A person can hide behind words like a castle wall. They built the wall, and now the rest of the world can see it, but the person doesn’t have to stand by that wall at all. The virus doesn’t express anything but what the writer tries to intend, but the virus is where the reader interprets the writer’s work, and in some ways, the reader misinterprets the writer’s intent.
If a person says the same words to the same reader, but out loud and to each other, the argument can be stood up for the arguer, and the arguer can clarify the point being made and possibly interpret the arguer’s intent correctly. You can’t do that with the written word. If a person says their argument in front of an audience, that person can defend their statement.
A word can have as much meaning as we let it. People used the word gypped to mean getting ripped off for a long time. It was short for Gypsy. It means that Gypsies rip people off, so you are dishonest like a Gypsy. No one felt bad about using that word until people started giving it power in the sense that Gypsies are not all thieves and grifters and that saying gyped is a stereotype that hints at hate.
Gay is another word. For a long time during the 70s, through the 80s and 90s, gay was used as something lame. “Star Trek TNG is gay.” The power of that word became sickeningly strong when it is pointed out that saying something is gay is saying that someone who identifies as gay is less than someone who identifies as straight. Gay, the word, is used as poison, whether it’s talking about something being lame or someone’s sexual preference.
The Internet is an instant engine for information, and now, with our mobile phones carrying this power in our pockets, we get instant news at the speed of light. Now, we see things happen in real time and need an explanation of why things are happening at the speed at which the news is coming. The businesses that supply us with that information try to satisfy us with think pieces and opinions that may or may not be accurate or relevant.
We have people who want to defend their lifestyles and who they are by writing open letters and blogs and commenting on other people’s blogs and open letters. Others just share these blogs and open letters to show how we feel about something with someone else’s voice. We react if we disagree with our own blogs, open letters, and forwarded blogs. The words mean nothing but the meaning we give them.
Words aren’t action. Words are chickens clucking loudly in the chicken coop, driving their dog mad. Words are inaction. “I declare this!” Or “Our hearts and prayers…” But it does nothing. Changing things requires little to no words, just action.
Prayer
Socrates,
Without the written word, we would never know you
And the questioning of things to death.
You argued that the written word would lead to the atrophy of knowledge.
That without dialogue and face to face interaction,
We would create the illusion of wisdom,
And we would think we were gaining knowledge without really understanding.
You said the lack of dialogue would take away our ability to engage in the debate.

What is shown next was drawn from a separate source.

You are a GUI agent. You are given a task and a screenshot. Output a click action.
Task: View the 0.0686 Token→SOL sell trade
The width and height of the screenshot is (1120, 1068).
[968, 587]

Little did you know that we would be carrying small rectangles full of resources,
and we would pull that out to remember a movie that Steve Martin was in during the 90s where he played a con man whose first line was, “I’ll buy that camera from you for a thousand dollars”, and since we have the little rectange, we never need actually to remember anything, so we rely on just looking it up when we need the info, leaving our brains open to anxiety and depressive thought.

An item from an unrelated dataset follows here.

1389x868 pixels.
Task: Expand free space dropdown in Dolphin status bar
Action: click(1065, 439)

These written words are shoved into our brains, where that brain decides how to interpret the information, and the interpretation might not be anywhere close to the author’s intent.
Craft
Instead of starting an argument online, do it to that person’s face. Stand up for what you believe in and argue your point. This will not only challenge the other person to defend their platform, but you will have to rely on your ability to speak in front of the person instead of hiding behind a keyboard in your dark, miserable room with nothing but the angry glow of your computer lighting up your ugly, lonely, purposeless face.
Goal
The best thing to do is to turn off the computer and love someone or create something. Words have poisoned you. Go outside.